### SHORT TASK
Copy the part of the records that opens with the line containing "The height and width of the screenshot is (819, 1456)." and closes with the line containing "coord(23,13)", including both of those lines, without changing anything.

════════════════════

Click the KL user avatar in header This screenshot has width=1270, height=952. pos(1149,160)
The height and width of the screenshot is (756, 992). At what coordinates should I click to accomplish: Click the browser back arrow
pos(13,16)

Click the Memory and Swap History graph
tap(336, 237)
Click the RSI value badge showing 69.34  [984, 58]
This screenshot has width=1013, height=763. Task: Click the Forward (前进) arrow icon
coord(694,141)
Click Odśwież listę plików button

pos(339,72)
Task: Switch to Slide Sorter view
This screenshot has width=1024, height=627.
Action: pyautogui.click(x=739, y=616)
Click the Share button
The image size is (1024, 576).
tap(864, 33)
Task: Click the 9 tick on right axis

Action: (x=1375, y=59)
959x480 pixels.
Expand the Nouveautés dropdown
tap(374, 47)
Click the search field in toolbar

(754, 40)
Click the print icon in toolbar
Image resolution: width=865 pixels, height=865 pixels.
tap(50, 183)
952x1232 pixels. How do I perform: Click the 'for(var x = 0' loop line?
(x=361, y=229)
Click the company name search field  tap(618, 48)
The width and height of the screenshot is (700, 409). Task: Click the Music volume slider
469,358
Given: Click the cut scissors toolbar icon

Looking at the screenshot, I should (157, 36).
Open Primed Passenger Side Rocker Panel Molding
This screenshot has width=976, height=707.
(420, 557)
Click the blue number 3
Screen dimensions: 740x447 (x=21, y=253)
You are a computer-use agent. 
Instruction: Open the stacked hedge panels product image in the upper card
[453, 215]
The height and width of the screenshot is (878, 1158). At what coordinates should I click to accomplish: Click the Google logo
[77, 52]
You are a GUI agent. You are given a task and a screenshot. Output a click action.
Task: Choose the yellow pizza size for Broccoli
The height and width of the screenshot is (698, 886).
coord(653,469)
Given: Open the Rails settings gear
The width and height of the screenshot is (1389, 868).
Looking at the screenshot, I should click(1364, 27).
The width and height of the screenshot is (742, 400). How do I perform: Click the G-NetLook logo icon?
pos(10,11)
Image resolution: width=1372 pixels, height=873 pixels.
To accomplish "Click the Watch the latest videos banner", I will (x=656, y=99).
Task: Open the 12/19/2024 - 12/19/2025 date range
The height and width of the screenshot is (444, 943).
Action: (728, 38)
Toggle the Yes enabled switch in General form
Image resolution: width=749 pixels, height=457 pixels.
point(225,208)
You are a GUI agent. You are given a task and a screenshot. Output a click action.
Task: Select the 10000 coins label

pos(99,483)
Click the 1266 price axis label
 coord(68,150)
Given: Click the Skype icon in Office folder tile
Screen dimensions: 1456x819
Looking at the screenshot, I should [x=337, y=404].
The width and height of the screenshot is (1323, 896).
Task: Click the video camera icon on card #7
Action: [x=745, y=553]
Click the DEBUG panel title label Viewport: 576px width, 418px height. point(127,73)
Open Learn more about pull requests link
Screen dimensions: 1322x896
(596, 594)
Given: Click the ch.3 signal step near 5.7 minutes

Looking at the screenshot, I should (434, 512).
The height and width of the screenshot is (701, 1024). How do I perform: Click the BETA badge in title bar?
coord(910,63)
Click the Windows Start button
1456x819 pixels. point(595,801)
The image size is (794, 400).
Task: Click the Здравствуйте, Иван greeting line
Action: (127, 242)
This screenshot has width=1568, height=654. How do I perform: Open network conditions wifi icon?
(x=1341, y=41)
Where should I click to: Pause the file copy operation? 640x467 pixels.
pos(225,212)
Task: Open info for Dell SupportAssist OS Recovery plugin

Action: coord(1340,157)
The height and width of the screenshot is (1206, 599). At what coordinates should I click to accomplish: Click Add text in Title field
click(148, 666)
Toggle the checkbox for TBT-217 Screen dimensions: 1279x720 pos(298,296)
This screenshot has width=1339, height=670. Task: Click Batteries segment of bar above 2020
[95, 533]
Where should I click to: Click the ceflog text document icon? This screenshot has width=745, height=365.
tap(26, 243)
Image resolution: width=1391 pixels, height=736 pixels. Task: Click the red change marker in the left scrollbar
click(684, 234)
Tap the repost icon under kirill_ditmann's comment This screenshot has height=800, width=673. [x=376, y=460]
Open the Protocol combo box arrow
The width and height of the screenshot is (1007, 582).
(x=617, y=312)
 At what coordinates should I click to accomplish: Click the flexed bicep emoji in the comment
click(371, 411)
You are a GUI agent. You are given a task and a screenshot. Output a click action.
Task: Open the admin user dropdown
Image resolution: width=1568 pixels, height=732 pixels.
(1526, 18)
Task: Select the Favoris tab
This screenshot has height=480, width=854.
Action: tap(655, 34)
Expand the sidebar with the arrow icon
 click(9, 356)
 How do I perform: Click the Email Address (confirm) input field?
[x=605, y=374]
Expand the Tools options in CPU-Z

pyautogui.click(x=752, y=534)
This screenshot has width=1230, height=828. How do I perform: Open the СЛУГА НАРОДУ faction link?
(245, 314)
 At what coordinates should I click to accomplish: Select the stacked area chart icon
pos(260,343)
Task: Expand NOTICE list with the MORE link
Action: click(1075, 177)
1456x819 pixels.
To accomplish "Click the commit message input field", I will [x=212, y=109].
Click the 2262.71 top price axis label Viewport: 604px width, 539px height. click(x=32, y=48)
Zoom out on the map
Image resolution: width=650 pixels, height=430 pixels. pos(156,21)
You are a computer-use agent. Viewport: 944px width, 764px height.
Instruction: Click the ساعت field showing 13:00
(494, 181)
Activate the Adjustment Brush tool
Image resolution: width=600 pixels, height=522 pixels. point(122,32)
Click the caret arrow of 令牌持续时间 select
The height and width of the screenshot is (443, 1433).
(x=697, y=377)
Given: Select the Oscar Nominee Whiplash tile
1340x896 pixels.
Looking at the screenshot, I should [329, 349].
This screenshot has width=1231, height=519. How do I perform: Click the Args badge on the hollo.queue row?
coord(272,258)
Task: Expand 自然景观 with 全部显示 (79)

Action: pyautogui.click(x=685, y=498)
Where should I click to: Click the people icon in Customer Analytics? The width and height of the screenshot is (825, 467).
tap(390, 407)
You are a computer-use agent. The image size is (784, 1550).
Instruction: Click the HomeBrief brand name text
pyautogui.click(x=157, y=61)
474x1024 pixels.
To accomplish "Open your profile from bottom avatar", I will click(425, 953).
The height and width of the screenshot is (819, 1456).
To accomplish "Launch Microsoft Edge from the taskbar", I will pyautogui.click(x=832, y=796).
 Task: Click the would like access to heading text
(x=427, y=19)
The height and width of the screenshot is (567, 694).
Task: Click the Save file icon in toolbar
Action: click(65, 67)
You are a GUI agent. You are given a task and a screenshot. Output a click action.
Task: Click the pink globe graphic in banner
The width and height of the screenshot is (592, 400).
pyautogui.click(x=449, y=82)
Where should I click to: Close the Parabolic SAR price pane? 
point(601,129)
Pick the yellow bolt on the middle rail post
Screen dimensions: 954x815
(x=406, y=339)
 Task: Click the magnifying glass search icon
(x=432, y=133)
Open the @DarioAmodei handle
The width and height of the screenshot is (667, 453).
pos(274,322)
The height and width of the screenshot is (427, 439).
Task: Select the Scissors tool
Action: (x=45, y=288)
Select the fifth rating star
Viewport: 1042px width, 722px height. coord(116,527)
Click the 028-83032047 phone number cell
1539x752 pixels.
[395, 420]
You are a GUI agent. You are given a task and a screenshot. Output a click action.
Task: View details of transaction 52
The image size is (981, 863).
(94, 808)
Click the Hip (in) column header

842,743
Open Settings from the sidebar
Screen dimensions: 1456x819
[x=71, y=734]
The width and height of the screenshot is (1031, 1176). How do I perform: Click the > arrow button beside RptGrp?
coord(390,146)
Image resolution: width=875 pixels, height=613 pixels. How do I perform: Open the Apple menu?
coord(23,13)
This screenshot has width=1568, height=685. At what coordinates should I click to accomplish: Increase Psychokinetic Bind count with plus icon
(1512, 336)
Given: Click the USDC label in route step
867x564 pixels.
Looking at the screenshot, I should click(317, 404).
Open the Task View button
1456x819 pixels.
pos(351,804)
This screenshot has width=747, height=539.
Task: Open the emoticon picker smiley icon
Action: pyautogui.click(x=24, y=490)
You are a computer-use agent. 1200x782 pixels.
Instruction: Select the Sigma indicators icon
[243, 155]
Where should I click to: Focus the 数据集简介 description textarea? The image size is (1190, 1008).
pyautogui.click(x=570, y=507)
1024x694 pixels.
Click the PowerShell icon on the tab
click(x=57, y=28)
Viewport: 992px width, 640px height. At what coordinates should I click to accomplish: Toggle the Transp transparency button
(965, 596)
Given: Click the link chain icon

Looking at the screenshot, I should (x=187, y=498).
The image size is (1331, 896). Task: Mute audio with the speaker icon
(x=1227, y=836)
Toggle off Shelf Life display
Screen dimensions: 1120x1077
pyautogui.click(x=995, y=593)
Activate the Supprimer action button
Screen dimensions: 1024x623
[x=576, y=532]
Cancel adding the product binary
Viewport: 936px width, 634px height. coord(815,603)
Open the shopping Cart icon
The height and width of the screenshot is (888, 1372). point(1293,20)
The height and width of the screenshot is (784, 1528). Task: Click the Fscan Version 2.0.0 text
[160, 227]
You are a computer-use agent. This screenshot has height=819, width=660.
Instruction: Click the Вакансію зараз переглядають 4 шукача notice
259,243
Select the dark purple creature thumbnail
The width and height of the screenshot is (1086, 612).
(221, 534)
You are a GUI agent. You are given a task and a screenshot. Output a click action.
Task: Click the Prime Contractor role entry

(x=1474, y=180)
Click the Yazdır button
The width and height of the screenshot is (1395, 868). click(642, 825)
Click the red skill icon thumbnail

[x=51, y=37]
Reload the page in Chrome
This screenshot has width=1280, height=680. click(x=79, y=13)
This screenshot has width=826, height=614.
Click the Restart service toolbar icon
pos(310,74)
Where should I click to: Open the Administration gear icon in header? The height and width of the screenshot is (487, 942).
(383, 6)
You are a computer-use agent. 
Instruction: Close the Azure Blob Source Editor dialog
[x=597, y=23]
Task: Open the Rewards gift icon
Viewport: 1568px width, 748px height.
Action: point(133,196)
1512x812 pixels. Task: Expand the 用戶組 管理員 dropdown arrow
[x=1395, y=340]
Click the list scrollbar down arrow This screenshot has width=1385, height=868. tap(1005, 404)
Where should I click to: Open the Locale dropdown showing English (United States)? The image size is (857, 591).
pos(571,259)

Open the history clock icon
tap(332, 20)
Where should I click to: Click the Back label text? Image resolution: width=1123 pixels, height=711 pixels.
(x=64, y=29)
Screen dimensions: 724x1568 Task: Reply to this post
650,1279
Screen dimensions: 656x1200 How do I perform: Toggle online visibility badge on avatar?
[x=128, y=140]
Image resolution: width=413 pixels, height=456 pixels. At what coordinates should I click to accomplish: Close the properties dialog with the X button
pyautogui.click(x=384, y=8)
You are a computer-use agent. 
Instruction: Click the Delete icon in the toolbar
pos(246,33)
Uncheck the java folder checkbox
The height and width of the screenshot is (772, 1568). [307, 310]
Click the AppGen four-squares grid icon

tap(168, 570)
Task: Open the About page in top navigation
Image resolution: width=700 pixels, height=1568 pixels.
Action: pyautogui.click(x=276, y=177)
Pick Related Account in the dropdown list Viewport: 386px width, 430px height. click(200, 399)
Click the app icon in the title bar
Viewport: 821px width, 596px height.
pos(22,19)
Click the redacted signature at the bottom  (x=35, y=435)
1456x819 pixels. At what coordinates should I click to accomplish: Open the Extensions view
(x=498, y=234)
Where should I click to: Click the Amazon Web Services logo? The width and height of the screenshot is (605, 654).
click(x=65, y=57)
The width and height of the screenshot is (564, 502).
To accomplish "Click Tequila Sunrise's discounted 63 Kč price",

════════════════════

### SOLUTION TO THE PROBLEM
The height and width of the screenshot is (819, 1456).
To accomplish "Launch Microsoft Edge from the taskbar", I will pyautogui.click(x=832, y=796).
 Task: Click the would like access to heading text
(x=427, y=19)
The height and width of the screenshot is (567, 694).
Task: Click the Save file icon in toolbar
Action: click(65, 67)
You are a GUI agent. You are given a task and a screenshot. Output a click action.
Task: Click the pink globe graphic in banner
The width and height of the screenshot is (592, 400).
pyautogui.click(x=449, y=82)
Where should I click to: Close the Parabolic SAR price pane? 
point(601,129)
Pick the yellow bolt on the middle rail post
Screen dimensions: 954x815
(x=406, y=339)
 Task: Click the magnifying glass search icon
(x=432, y=133)
Open the @DarioAmodei handle
The width and height of the screenshot is (667, 453).
pos(274,322)
The height and width of the screenshot is (427, 439).
Task: Select the Scissors tool
Action: (x=45, y=288)
Select the fifth rating star
Viewport: 1042px width, 722px height. coord(116,527)
Click the 028-83032047 phone number cell
1539x752 pixels.
[395, 420]
You are a GUI agent. You are given a task and a screenshot. Output a click action.
Task: View details of transaction 52
The image size is (981, 863).
(94, 808)
Click the Hip (in) column header

842,743
Open Settings from the sidebar
Screen dimensions: 1456x819
[x=71, y=734]
The width and height of the screenshot is (1031, 1176). How do I perform: Click the > arrow button beside RptGrp?
coord(390,146)
Image resolution: width=875 pixels, height=613 pixels. How do I perform: Open the Apple menu?
coord(23,13)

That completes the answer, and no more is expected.